━━━━━ RECORDS FOR PROCESSING

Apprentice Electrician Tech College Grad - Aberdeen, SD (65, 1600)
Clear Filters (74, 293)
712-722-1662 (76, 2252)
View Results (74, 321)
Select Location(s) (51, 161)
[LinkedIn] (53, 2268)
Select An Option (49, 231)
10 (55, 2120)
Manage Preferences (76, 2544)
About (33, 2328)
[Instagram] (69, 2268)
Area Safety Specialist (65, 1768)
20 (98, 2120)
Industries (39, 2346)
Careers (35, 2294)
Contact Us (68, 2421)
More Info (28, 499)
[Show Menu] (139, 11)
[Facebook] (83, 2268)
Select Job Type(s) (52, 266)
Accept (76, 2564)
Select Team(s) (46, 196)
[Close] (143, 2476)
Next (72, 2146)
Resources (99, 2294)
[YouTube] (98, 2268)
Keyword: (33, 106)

━━━━━━━━━━

_EXERCISE BRIEF_
Exact copies of the line with "Select An Option (49, 231)" and of every later line in the entries make up the whole answer.

_ANSWER BOX_
Select An Option (49, 231)
10 (55, 2120)
Manage Preferences (76, 2544)
About (33, 2328)
[Instagram] (69, 2268)
Area Safety Specialist (65, 1768)
20 (98, 2120)
Industries (39, 2346)
Careers (35, 2294)
Contact Us (68, 2421)
More Info (28, 499)
[Show Menu] (139, 11)
[Facebook] (83, 2268)
Select Job Type(s) (52, 266)
Accept (76, 2564)
Select Team(s) (46, 196)
[Close] (143, 2476)
Next (72, 2146)
Resources (99, 2294)
[YouTube] (98, 2268)
Keyword: (33, 106)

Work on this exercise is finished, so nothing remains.